* **Exercise prompt**: The output must start at the line containing "This screenshot has width=1364, height=896." in the records below and stop at the last line, matching each line exactly and leaving out every picture.

Collected data
····················

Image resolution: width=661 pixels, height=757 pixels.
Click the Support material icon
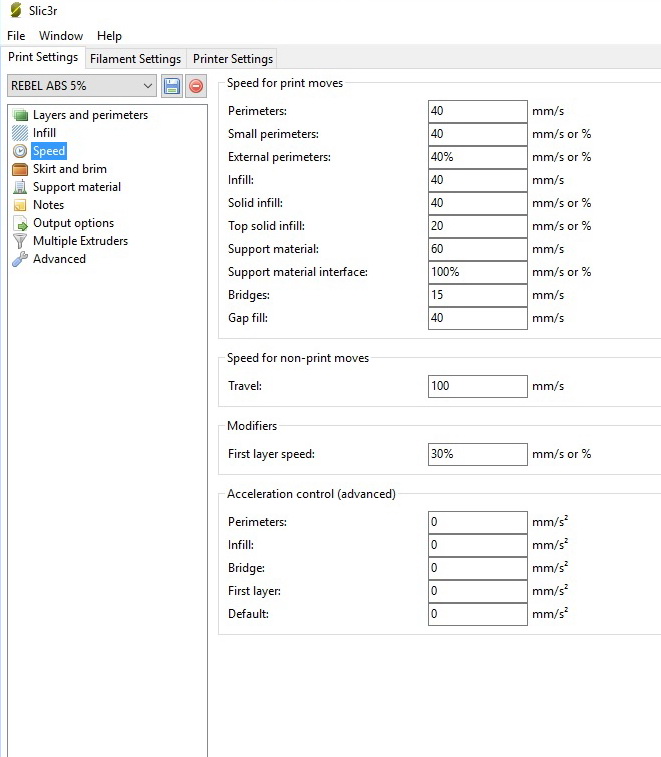click(x=20, y=187)
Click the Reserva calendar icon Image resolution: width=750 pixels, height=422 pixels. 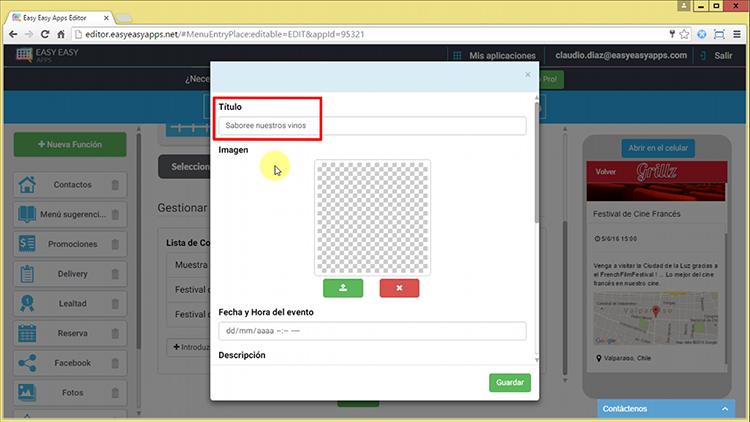pyautogui.click(x=27, y=333)
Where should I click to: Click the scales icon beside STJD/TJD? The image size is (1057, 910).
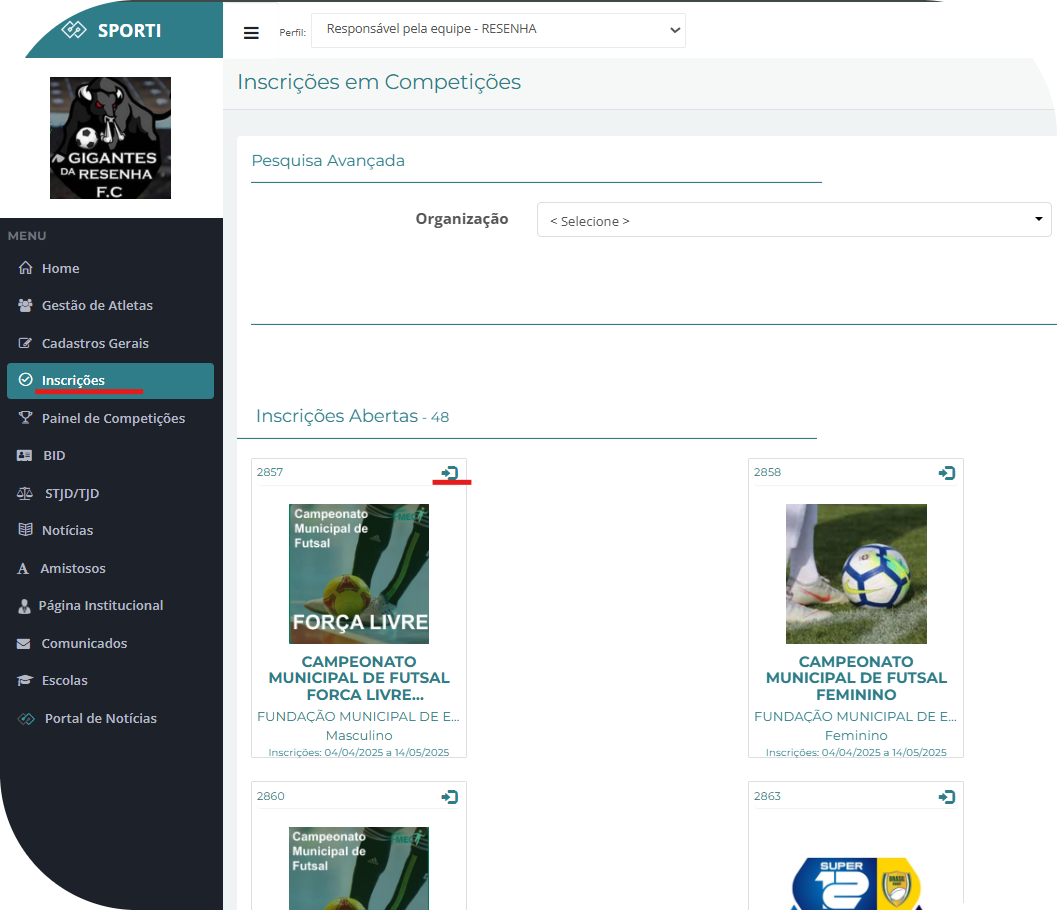[25, 493]
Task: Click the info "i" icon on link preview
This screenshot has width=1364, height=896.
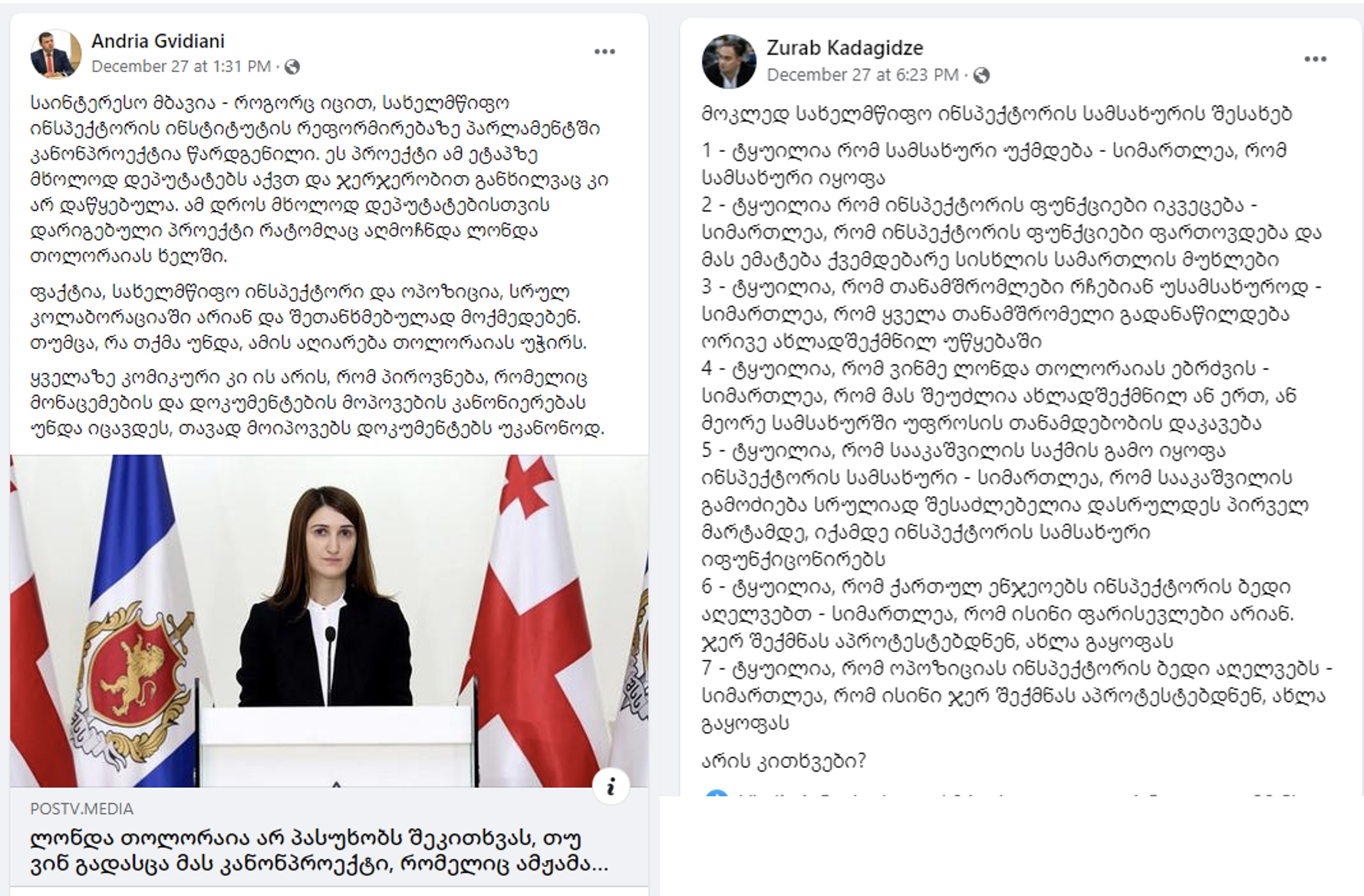Action: pos(611,786)
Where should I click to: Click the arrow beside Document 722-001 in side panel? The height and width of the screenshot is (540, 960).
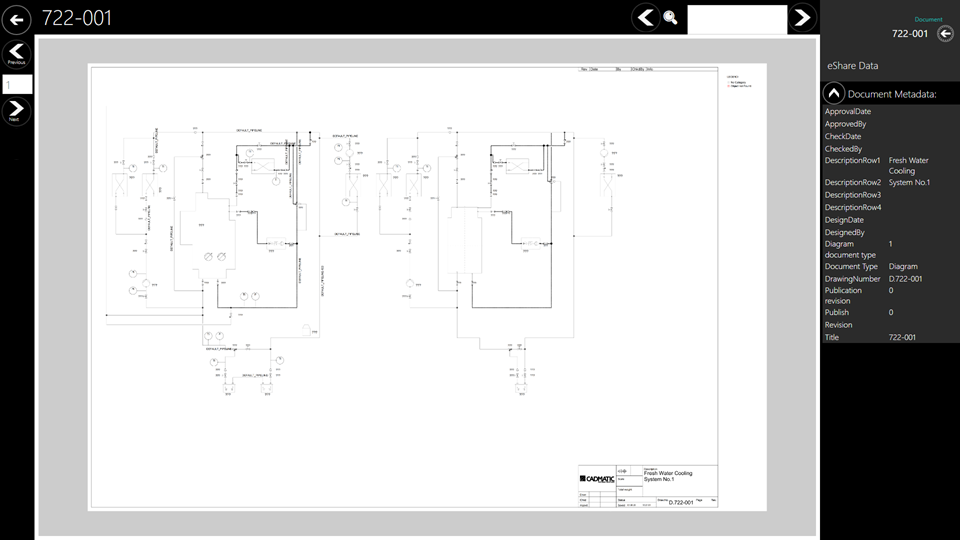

····················

* **Solution to this problem**:
This screenshot has width=1364, height=896.
Action: pos(611,786)
Where should I click to: Click the arrow beside Document 722-001 in side panel? The height and width of the screenshot is (540, 960).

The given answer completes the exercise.